漫喫に付き添うという話だったはずなのに、のんちゃんは結局俺の家に来た。
 断じて俺が誘ったわけではない。のんちゃんが言い出したのだ。
 もちろん断固拒否した。折れない彼女に、だったら家に帰れと言った。俺は間違いなくちゃんとそう言ったし、なんなら慶にのんちゃんを迎えに来るよう電話した。

 すると慶は『しばらくモトんちに置いといてほしい』と言ったのだ。成す術をなくした俺は、ぽかんとしながら『わ……わかった』と答えてしまった。
 まじでなんなんだこのカップルは。

 声をかけてしまったことを本格的に後悔し、同時に諦めもついた。俺はもはや迷惑カップル(特に彼女の方)に振り回される宿命なのかもしれないと。

「ねえ、モト君はなんで彼女つくらないの?」

 前回同様、ペットボトルのお茶を片手にソファーで体育座りをしているのんちゃんが言った。

「のんちゃんのお守りしなきゃなんないから、彼女なんかつくる暇ないんだよ」

 ストレートに嫌味を言うと、のんちゃんは「お守りって」と苦く笑った。
 この状況は全部がのんちゃんのせいというわけではないとわかっている。
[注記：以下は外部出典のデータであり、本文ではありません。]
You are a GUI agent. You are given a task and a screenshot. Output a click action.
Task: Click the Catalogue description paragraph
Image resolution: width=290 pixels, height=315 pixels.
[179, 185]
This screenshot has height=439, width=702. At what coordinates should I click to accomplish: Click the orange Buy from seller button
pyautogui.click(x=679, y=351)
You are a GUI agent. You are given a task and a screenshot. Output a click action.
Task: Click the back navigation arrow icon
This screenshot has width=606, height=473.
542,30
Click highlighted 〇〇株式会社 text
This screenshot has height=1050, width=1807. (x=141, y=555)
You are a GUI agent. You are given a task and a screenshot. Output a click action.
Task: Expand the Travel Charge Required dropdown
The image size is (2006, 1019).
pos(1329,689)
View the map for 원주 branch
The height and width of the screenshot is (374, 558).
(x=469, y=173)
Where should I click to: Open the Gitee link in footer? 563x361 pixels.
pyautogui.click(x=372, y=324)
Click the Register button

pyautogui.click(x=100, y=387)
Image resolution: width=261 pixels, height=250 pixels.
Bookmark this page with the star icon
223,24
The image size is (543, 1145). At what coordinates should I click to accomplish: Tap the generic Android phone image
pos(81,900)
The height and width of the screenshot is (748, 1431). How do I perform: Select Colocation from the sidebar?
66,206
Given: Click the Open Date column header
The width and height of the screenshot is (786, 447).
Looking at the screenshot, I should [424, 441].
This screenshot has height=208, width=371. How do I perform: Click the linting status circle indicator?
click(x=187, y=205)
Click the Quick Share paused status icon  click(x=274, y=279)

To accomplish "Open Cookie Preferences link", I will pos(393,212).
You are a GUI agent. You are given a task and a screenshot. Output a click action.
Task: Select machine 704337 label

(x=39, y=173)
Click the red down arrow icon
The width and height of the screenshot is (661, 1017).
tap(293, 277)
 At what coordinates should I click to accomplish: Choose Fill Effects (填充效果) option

そもそも俺が漫喫なら付き合うなどと言ってしまったのも悪かった。

 とはいえ、まさかのんちゃんが一度ならず二度までも俺の家に行きたいと言い出すとも、慶がそれをあっさり許可するともさすがに思わなかった。
 一度越えてしまった境界線を容易く越えられるのは、俺だけではなかったらしい。

「ごめんね。モト君に甘えすぎだよね」
「ほんとだよ。まあ彼女できたらのんちゃんに構えなくなるから、今のうちにお守りしといてあげる」
「あはは、ありがとうございます。ねえ、モト君はいつから彼女いないの?」
「大学一年の夏くらい」
「そうなんだ。モテそうなのにね」
「それはどうも」
「女の子と飲み会とかしないの?」
「たまに誘われるけど行かないよ。べつに彼女ほしいと思わないし、ていうかできないし」

 面倒だしたまに息抜きはしてたし、と正直な理由までは言わないでおく。

「そっか。でも、モト君には幸せになってほしいな。彼女できちゃったら……ちょっと寂しいけど」

 思わせ振りな発言にちっともドキリとしなかった。
 のんちゃんはなんの意図もなく、ただ思ったことを言っただけだとわかっていた。